··· Extracted material ···

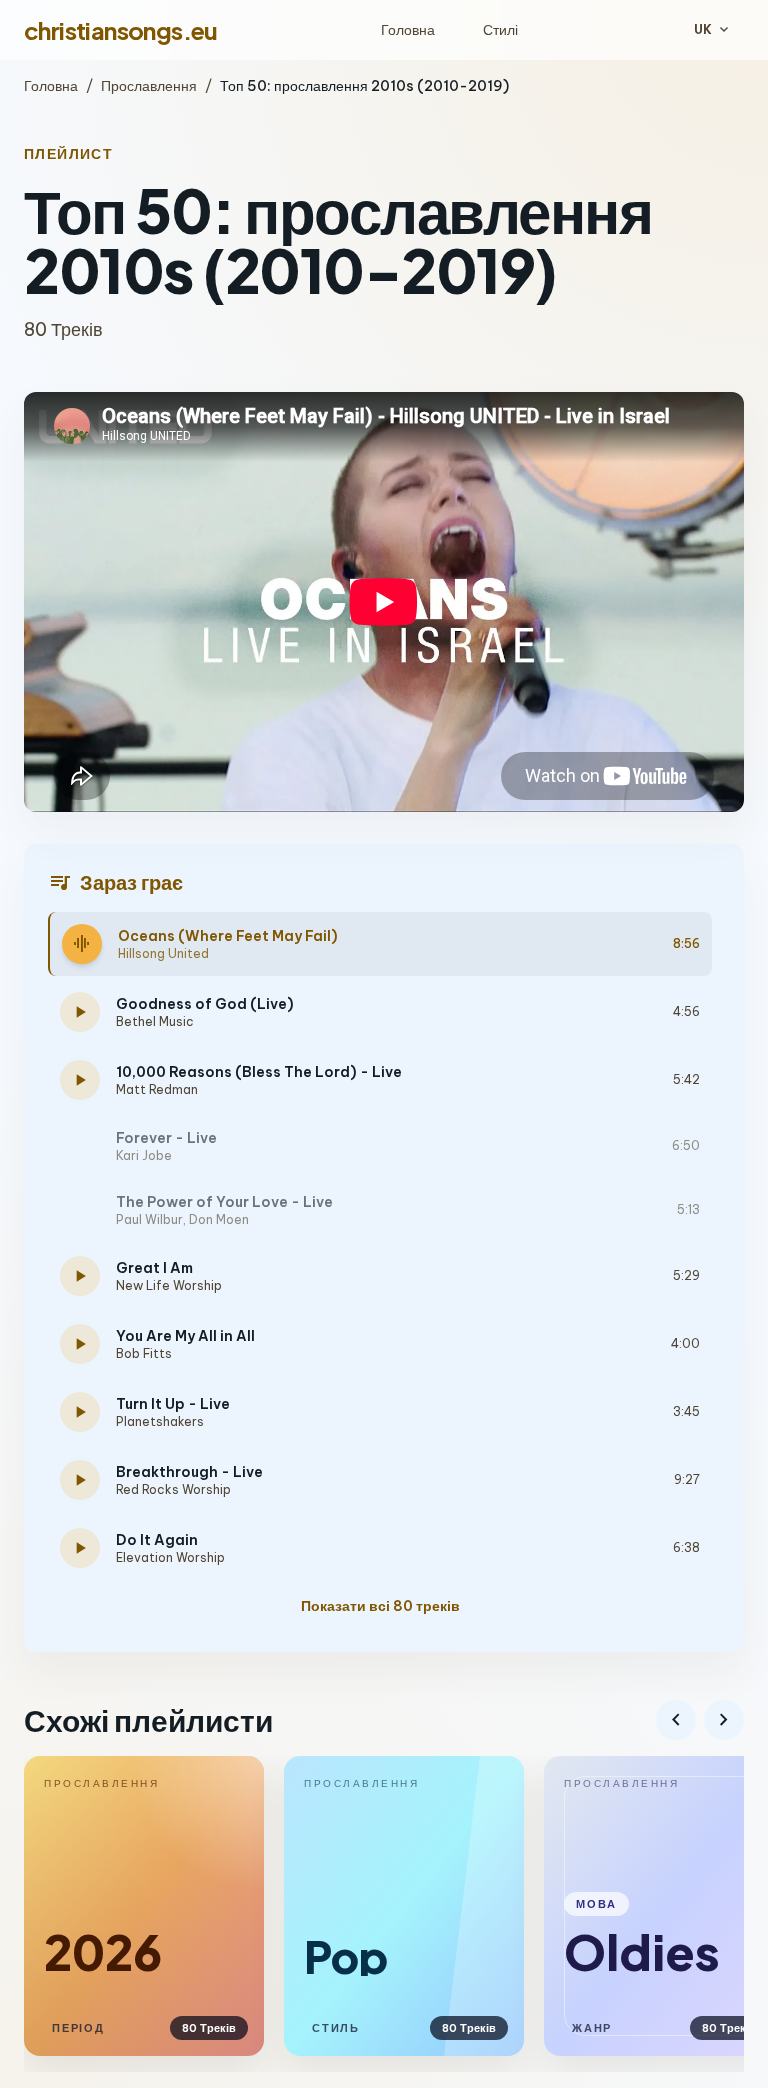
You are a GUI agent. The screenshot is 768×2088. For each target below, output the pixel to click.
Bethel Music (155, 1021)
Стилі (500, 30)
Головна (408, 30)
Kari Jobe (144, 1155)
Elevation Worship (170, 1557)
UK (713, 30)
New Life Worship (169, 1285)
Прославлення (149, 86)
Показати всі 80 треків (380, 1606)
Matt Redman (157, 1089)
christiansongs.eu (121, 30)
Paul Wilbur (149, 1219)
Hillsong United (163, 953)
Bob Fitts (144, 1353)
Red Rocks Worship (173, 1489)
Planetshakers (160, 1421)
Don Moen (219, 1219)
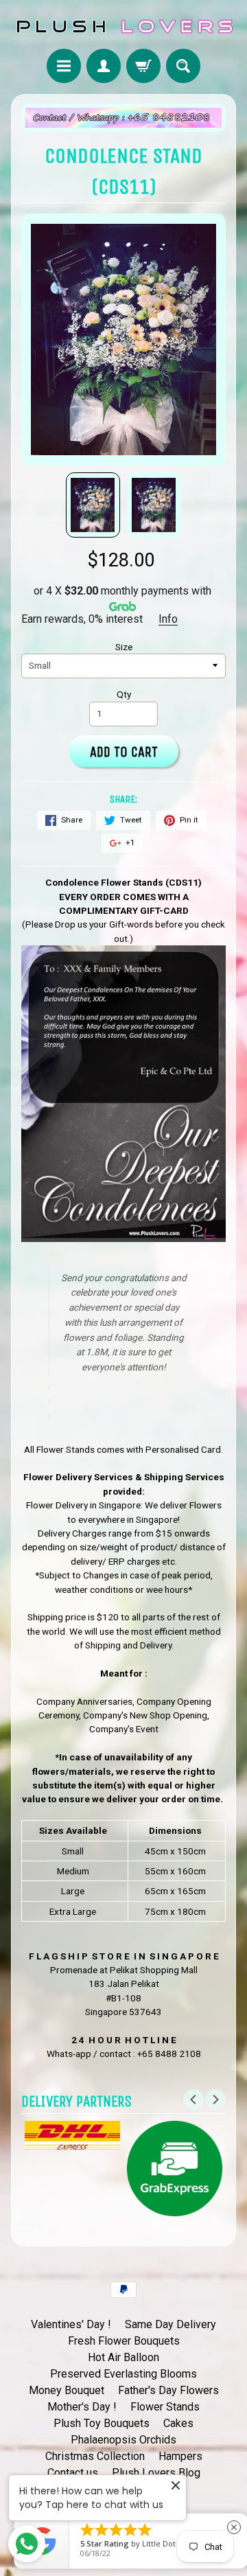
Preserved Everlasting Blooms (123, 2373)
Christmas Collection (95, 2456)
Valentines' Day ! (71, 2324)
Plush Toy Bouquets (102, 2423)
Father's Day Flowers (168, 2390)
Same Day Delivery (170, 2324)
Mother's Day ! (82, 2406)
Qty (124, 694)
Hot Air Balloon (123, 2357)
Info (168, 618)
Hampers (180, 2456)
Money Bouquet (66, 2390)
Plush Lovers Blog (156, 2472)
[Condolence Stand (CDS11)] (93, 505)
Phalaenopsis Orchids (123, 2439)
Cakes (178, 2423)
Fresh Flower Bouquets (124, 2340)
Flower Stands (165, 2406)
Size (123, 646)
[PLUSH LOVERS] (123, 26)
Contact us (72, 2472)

···

- **Goal of the exercise**:
Reproduce exactly, and only, the lines that begin at the one containing "Bob Fitts (144, 1353)" and end with the final line of the data, both included, while omitting every picture.

- **Solution for this exercise**:
Bob Fitts (144, 1353)
Red Rocks Worship (173, 1489)
Planetshakers (160, 1421)
Don Moen (219, 1219)
Preserved Everlasting Blooms (123, 2373)
Christmas Collection (95, 2456)
Valentines' Day ! (71, 2324)
Plush Toy Bouquets (102, 2423)
Father's Day Flowers (168, 2390)
Same Day Delivery (170, 2324)
Mother's Day ! (82, 2406)
Qty (124, 694)
Hot Air Balloon (123, 2357)
Info (168, 618)
Hampers (180, 2456)
Money Bouquet (66, 2390)
Plush Lovers Blog (156, 2472)
[Condolence Stand (CDS11)] (93, 505)
Phalaenopsis Orchids (123, 2439)
Cakes (178, 2423)
Fresh Flower Bouquets (124, 2340)
Flower Stands (165, 2406)
Size (123, 646)
[PLUSH LOVERS] (123, 26)
Contact us (72, 2472)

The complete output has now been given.